Testosterone Enanthate has a release time of between 8-10 days. It is typically injected once every one to three weeks, though some users opt for a twice a week frequency as well. This version of testosterone will cause the usual side effects associated with Testosterone, including: hair loss, acne, gynecomastia and eventual cessation of the body’s natural testosterone production. Many of these side effects can be associated (if not totally attributed) with the conversion of Testosterone into Dihydrotestosterone and estrogen.
Testosterone’s anabolic/androgenic effects are dependant upon the dose administered; usually the higher the dose, the better the results (1).
In a study done on Testosterone Enanthate, a dose as high as 600 mg’s produced better results in subjects compared to those who received lower doses. The most fat was lost and lean body mass, strength and size was gained by the group who used the highest dose (600 mg/week), when compared to any of the lower doses studied (2). In the same study, HDL cholesterol was lowered and some acne was experienced by the subjects. There was roughly a 15% gain in Lean Body Mass from 20 weeks of 600mgs/week of testosterone enanthate. HDL cholesterol was also lowered and the subjects experienced acne.
Overall, the most common effect reported by subjects using testosterone is gains in strength (3) and typically, testosterone is implicated in positive alterations in size, shape, and appearance of muscle (4).
Due to stimulation of the Androgen Receptors (AR), accelerated muscle gain, fat loss, increased muscle repair and growth is experienced by those using injectable testosterone (5),(6). Testosterone can also binds to the AR on fat cells; therefore, adipose (fat) tissue can be broken down more readily and new fat formation is prevented (7). It is thought, therefore, that many of testosterone’s effects are receptor mediated; although many effects are also non-receptor mediated.
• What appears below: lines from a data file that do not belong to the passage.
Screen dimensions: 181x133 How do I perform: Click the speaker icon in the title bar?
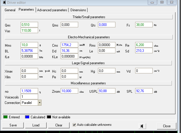(4, 2)
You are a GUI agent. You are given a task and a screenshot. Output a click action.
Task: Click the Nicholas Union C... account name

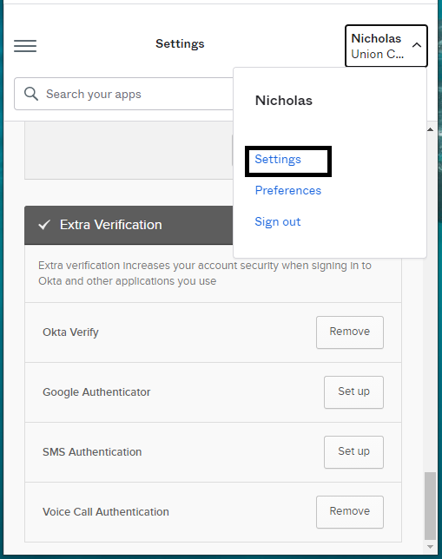tap(378, 46)
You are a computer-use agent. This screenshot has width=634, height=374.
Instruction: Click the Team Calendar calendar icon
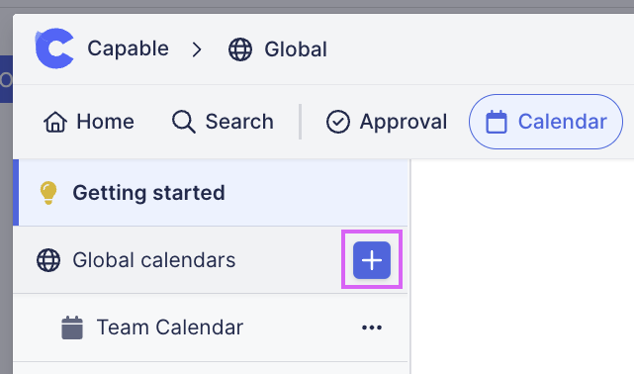(72, 327)
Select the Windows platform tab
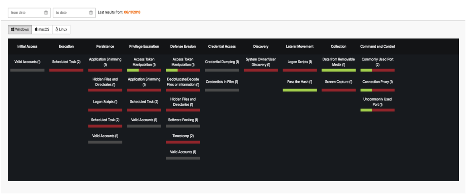The image size is (466, 194). 20,29
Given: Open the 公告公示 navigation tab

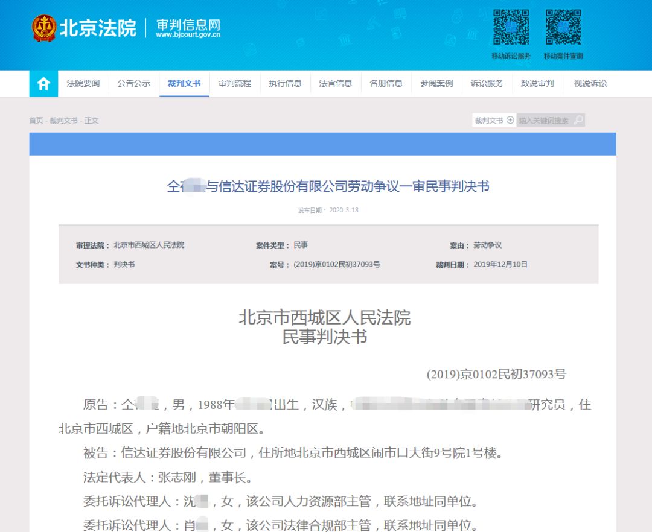Looking at the screenshot, I should 134,84.
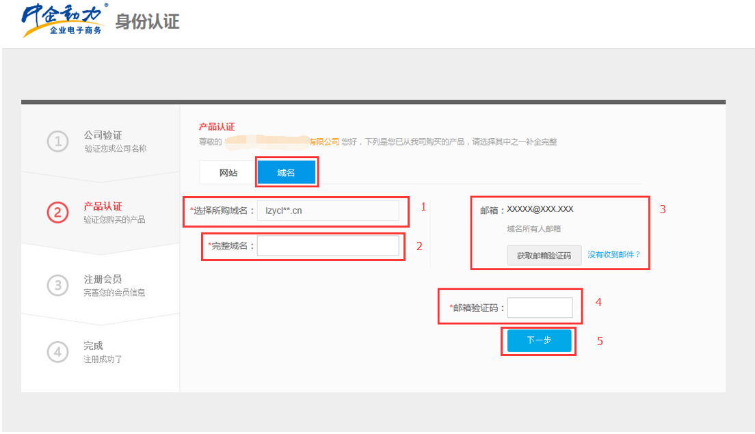Select 产品认证 step in the left sidebar
This screenshot has width=755, height=434.
[x=103, y=206]
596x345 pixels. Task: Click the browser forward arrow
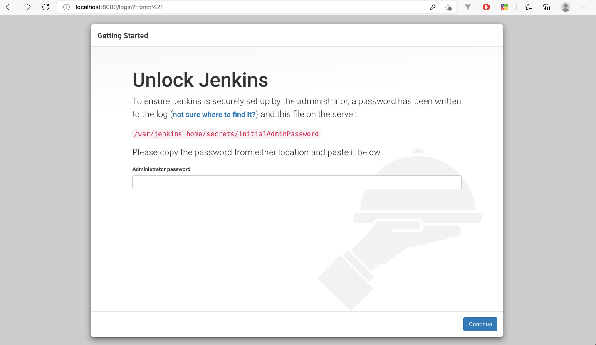point(27,7)
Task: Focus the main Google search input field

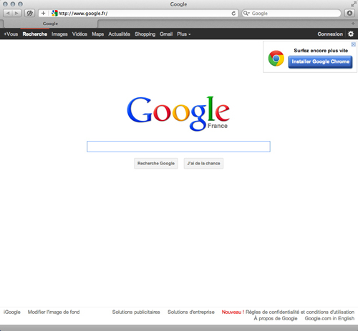Action: 178,147
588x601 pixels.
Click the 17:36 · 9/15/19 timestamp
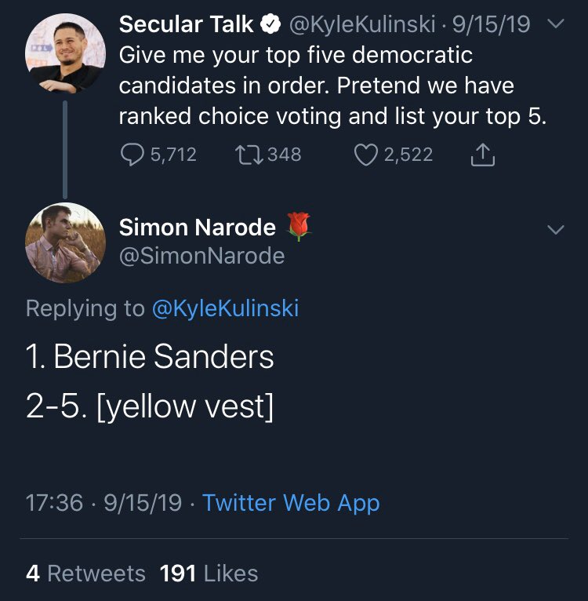point(103,503)
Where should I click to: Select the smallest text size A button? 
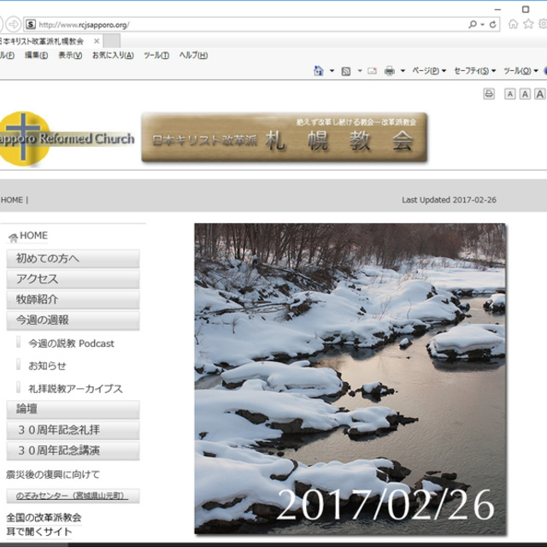point(510,94)
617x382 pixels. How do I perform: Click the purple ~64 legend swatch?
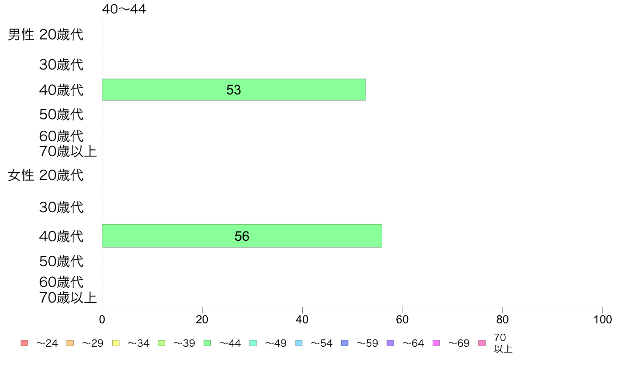[x=391, y=343]
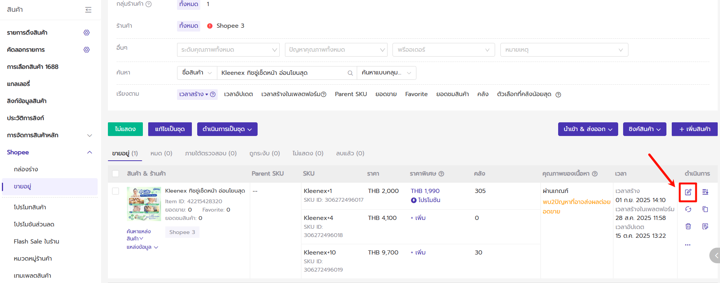Switch to the หมด (0) tab
This screenshot has height=283, width=720.
[161, 153]
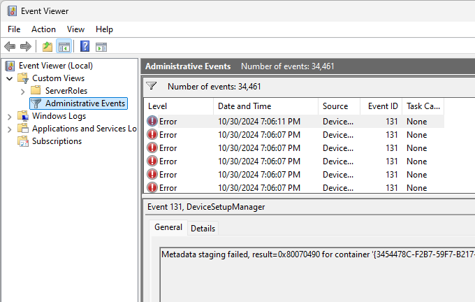Expand the ServerRoles folder
The image size is (475, 302).
pos(22,91)
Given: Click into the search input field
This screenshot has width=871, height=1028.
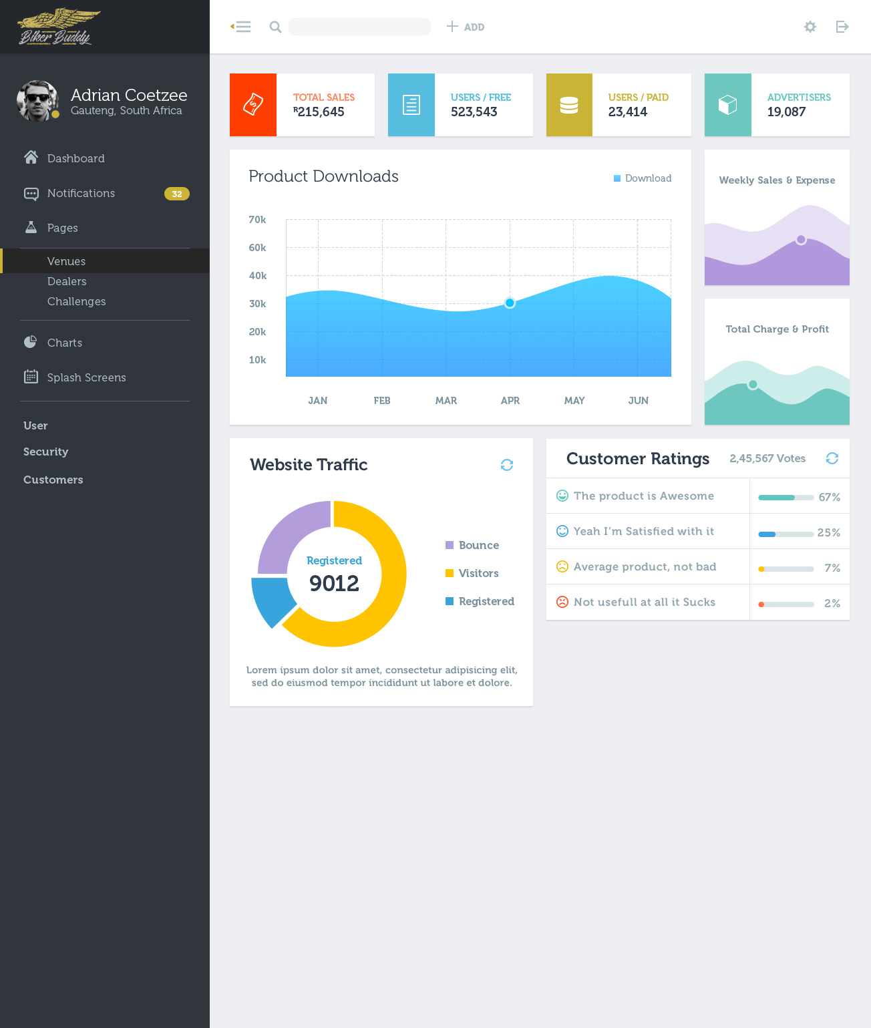Looking at the screenshot, I should pos(359,27).
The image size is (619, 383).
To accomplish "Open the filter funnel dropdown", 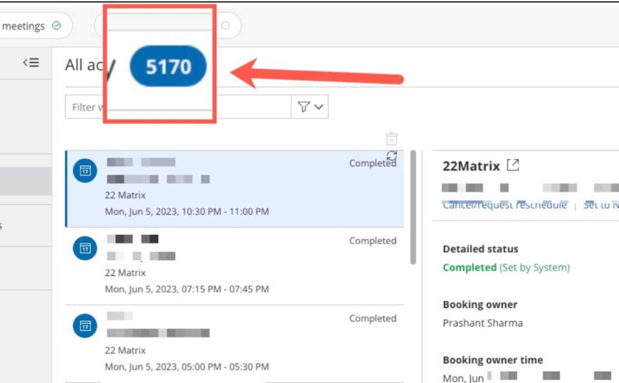I will pyautogui.click(x=303, y=107).
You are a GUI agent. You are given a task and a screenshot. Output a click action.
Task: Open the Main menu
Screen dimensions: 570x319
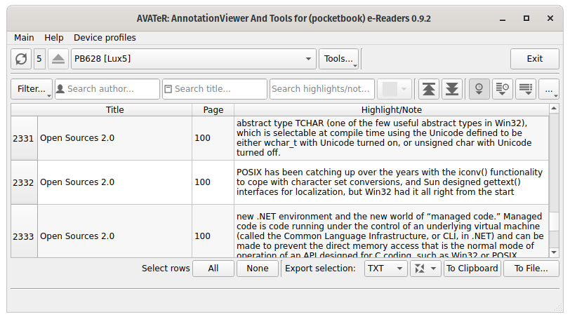tap(24, 38)
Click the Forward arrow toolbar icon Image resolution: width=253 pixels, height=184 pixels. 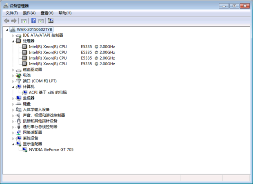pyautogui.click(x=14, y=21)
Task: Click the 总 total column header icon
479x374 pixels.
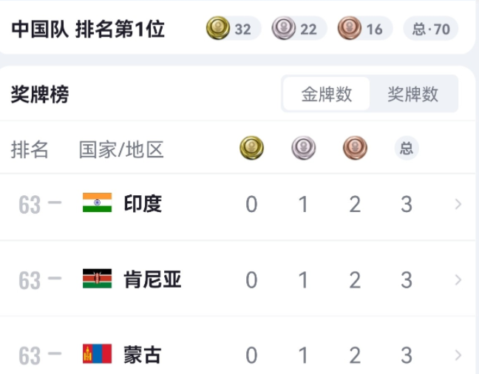Action: 406,149
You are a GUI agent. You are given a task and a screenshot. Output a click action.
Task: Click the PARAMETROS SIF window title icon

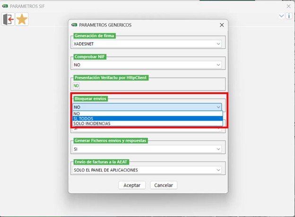[5, 7]
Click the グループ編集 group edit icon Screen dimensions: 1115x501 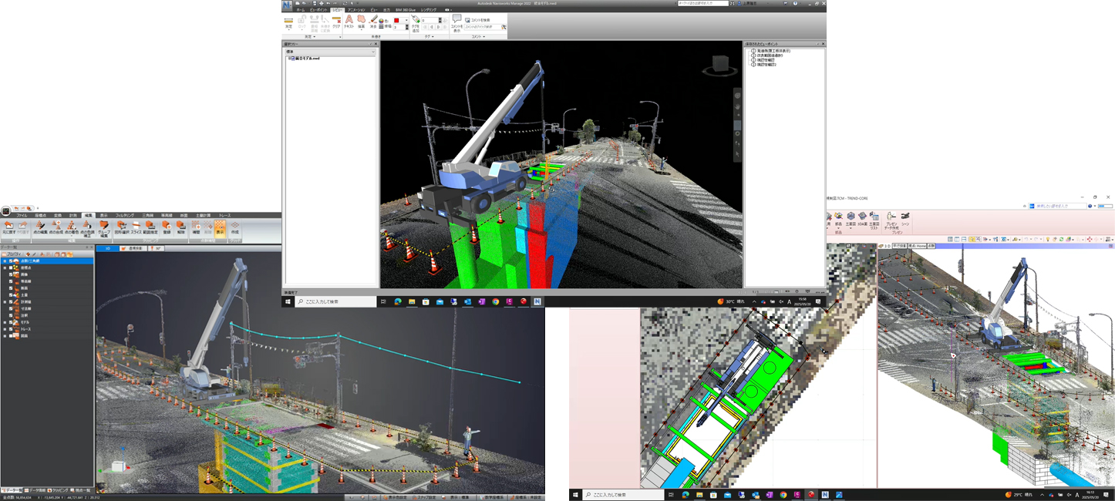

While using injectable Testosterone Enanthate, since the body is building muscle at an accelerated rate, more foodstuffs are shuttled directly to the muscle tissue (this is known as nutrient portioning) and away from fat. This is another indirect effect of testosterone on fat loss. Testosterone also promotes glycogen synthesis, which is activated by insulin in response to high glucose levels (8), thus allowing someone using testosterone to more efficiently utilize food as fuel.
Testosterone Enanthate is, to me, probably no different than testosterone cypionate (another long acting form of testosterone). It allows for once a week administration and can be found on the black market in doses anywhere from 200-500 mg/ml.
Personally I have used this form of testosterone on many occasions. Although I prefer the shorter esters, Testosterone Cypionate is probably the cheapest form of testosterone that can be found on the black market, and that has influenced my choice to use it more than once.
Water retention with testosterone enanthate often requires some kind of anti-estrogen to combat it (for me, anyway), although I seem to be able to handle pretty high doses without having any other problems with bloodwork or gyno.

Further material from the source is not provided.